24/03/2012

Dieu et la mort (5ème dimanche de Carême)

Nous voulons voir Jésus (Jn 12,21). Alors que l’on parle de nouvelle évangélisation, nous pourrions rêver que l’on s’adresse ainsi à nous. Nous aimerions bien, comme disciples de Jésus, à la suite de Philippe, être abordés pour que nous montrions le Seigneur de notre foi.
Cependant, si l’on ne s’arrête pas à l’enthousiasme d’une lecture conditionnée par notre souci missionnaire dans un monde toujours plus déchristianisé, le texte de l’évangile nous convoque à une sorte de coup d’arrêt. Jésus, que Philippe et André sont allé chercher, comme des intermédiaires, parle de mort. Il parle de la sienne, mais l’inscrit dans un cadre plus général, non seulement la mort de chaque homme, mais la mort y compris des végétaux.
Si le grain de blé tombé en terre ne meurt pas, il reste seul. Mais s’il meurt, il donne beaucoup de fruit. (Jn 12,24)
Cette loi de la nature qui fait passer la vie par la mort n’est pas le simple constat du naturaliste. C’est le cri d’un homme bouleversé au point de ne même pas se réjouir de ce que des Grecs, des païens, cherchent à le voir, qui n’a même plus la politesse de les accueillir. Comme si l’adresse de l’évangile à tout homme, à l’humanité, devait passer par la mort de Jésus, comme si l’universalité de l’évangile comme abondance de fruit devait passer par la mort. Et de fait.
Maintenant je suis bouleversé. Que puis-je dire ? Dirai-je : Père, délivre-moi de cette heure ? Mais non ! C’est pour cela que je suis parvenu à cette heure-ci. (Jn 12,27)
Si Jésus est ainsi sens dessus dessous, nous avons de quoi accepter notre propre révolte. Que la loi de la vie passe par la mort, voilà qui justement, pour l’homme, ce vivant qui pense son existence, ne passe pas, ne peut pas passer. Il y a scandale, ce qui fait trébucher.
Le Christ, pendant les jours de sa vie mortelle, a présenté, avec un grand cri et dans les larmes, sa prière et sa supplication à Dieu qui pouvait le sauver de la mort ; et, parce qu’il s’est soumis en tout, il a été exaucé.

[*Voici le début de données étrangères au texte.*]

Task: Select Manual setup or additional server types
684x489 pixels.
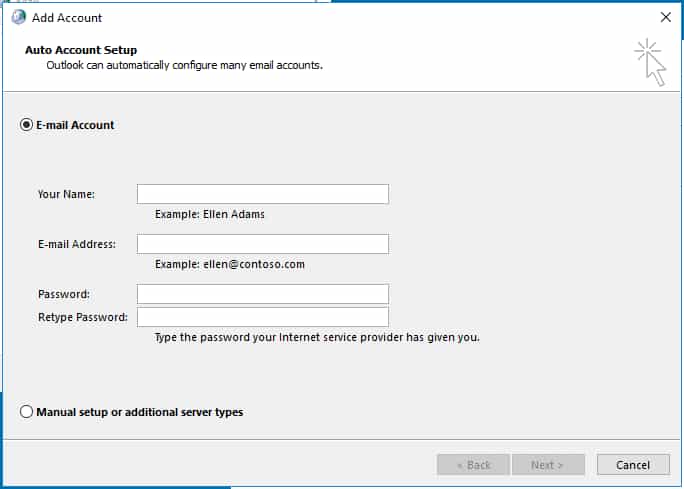Action: (x=26, y=411)
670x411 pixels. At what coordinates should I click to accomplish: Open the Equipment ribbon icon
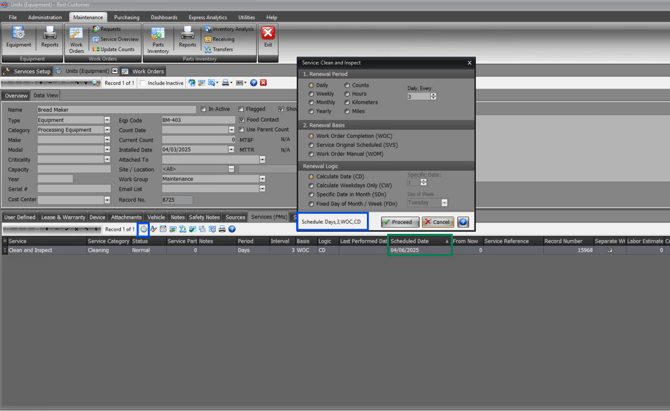coord(18,37)
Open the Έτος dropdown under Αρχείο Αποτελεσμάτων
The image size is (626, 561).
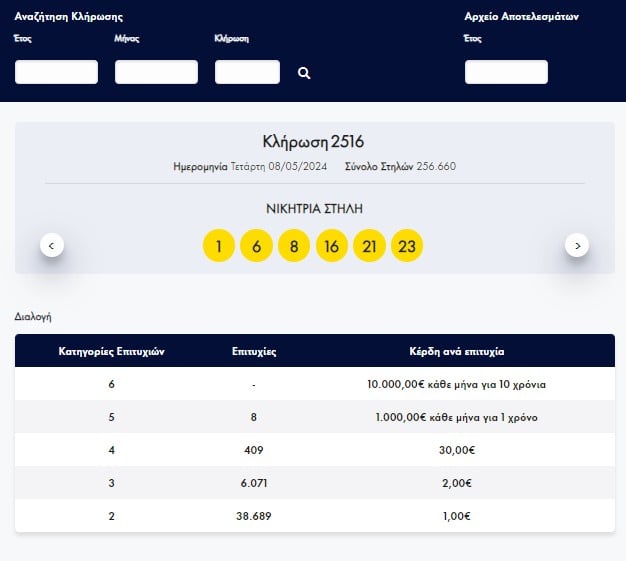506,72
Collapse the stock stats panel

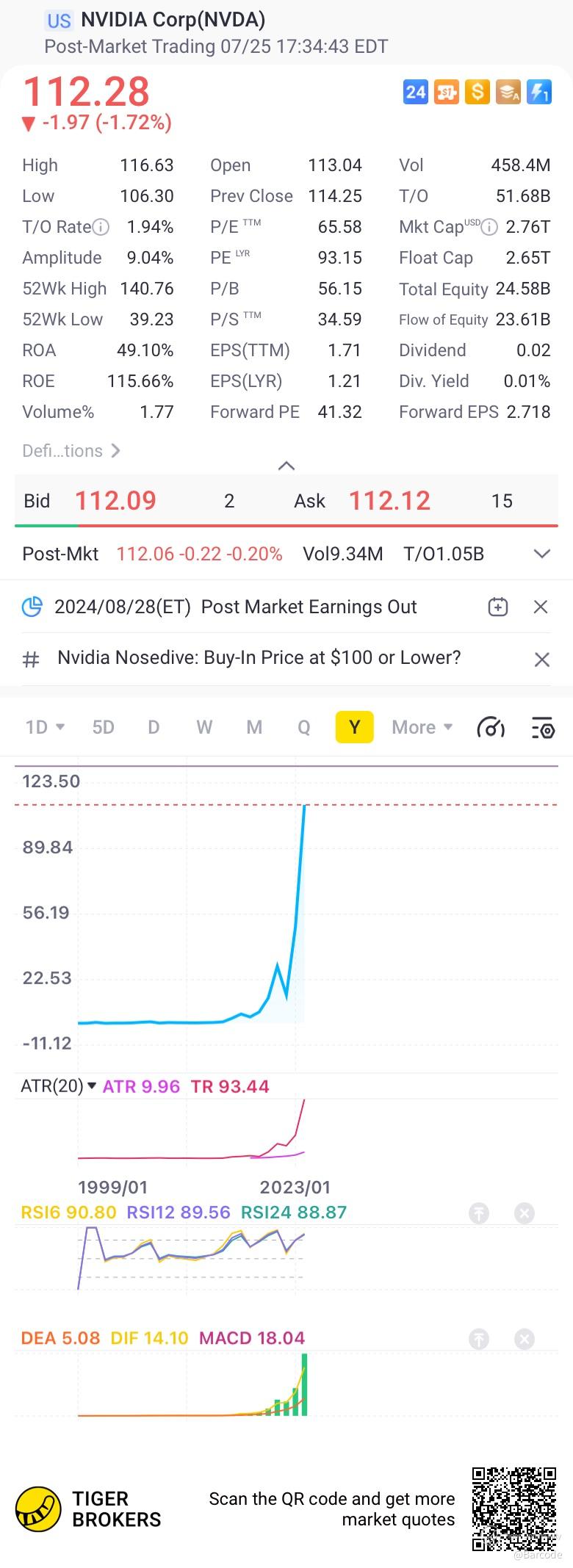[286, 466]
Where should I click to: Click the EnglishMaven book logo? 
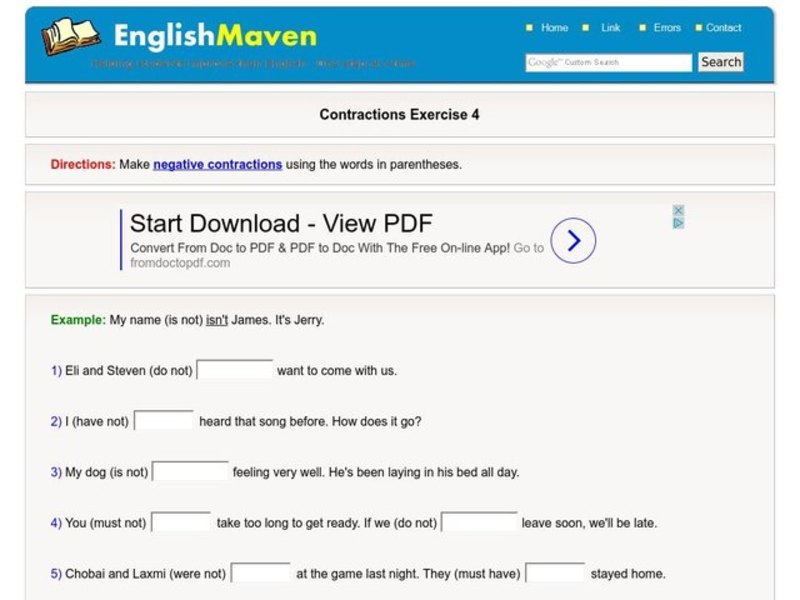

Bien qu’il soit le Fils, il a pourtant appris l’obéissance par les souffrances de sa Passion ; et, ainsi conduit à sa perfection, il est devenu pour tous ceux qui lui obéissent la cause du salut éternel. (He 5, 7-9)
On dira que Jésus finalement consent. Mais ce n’est pas pour dire oui à la mort. C’est plutôt pour lui apporter le non définitif. C’est pour tuer la mort si l’on peut dire, qu’il se livre à la mort. L’acceptation de l’heure, l’accueil de l’heure n’entretient aucune complicité avec la mort. L’acceptation de l’heure est l’achèvement, l’extrême de l’amour du Père pour le monde, la possibilité de ce qu’enfin, la parole du Père puisse être adressée de façon audible, à tout homme, de toute culture, de tous les temps. L’acceptation de l’heure n’a de sens que pour la récolte des fruits. Le semeur ne consent à sacrifier le grain que parce qu’il en attend une récolte. Si toute la semence est mangée par les oiseaux ou détruite par les intempéries, les semailles sont vaines. Sans la récolte les semailles sont folies.
La mort de Jésus est folie. Elle révolte jusqu’à Dieu. Comment le Père qui est un avec le Fils ne serait-il pas profondément atteint par la mort de cet homme ? Dieu est bouleversé par chaque mort humaine. Car Dieu n’a pas fait la mort, il ne prend pas plaisir à la perte des vivants (Sg 1,13). Qui donc est Dieu pour laisser son Fils livré à la mort ?
Avec le Fils, il a engagé le grand combat. Il faut détruire la mort et je ne trouve pour l’exprimer pas d’autre manière que de dire qu’en s'y livrant, il la fait exploser de l’intérieur. C’est comme si le Fils, Dieu lui-même, source intarissable de vie, en entrant dans la mort, la faisait voler en éclat, anéantissait le néant de la mort.
Le prophète donne le sens de notre rassemblement. Nous anticipons dans l’eucharistie le festin des noces de l’agneau, lorsque le Seigneur aura fait disparaître la mort pour toujours. Le Seigneur, le tout-puissant, va donner sur cette montagne un festin pour tous les peuples, un festin de viandes grasses et de vins vieux, de viandes grasses succulentes et de vins vieux décantés. Il fera disparaître la mort pour toujours. Le Seigneur Dieu essuiera les larmes sur tous les visages (Is 25,6.8).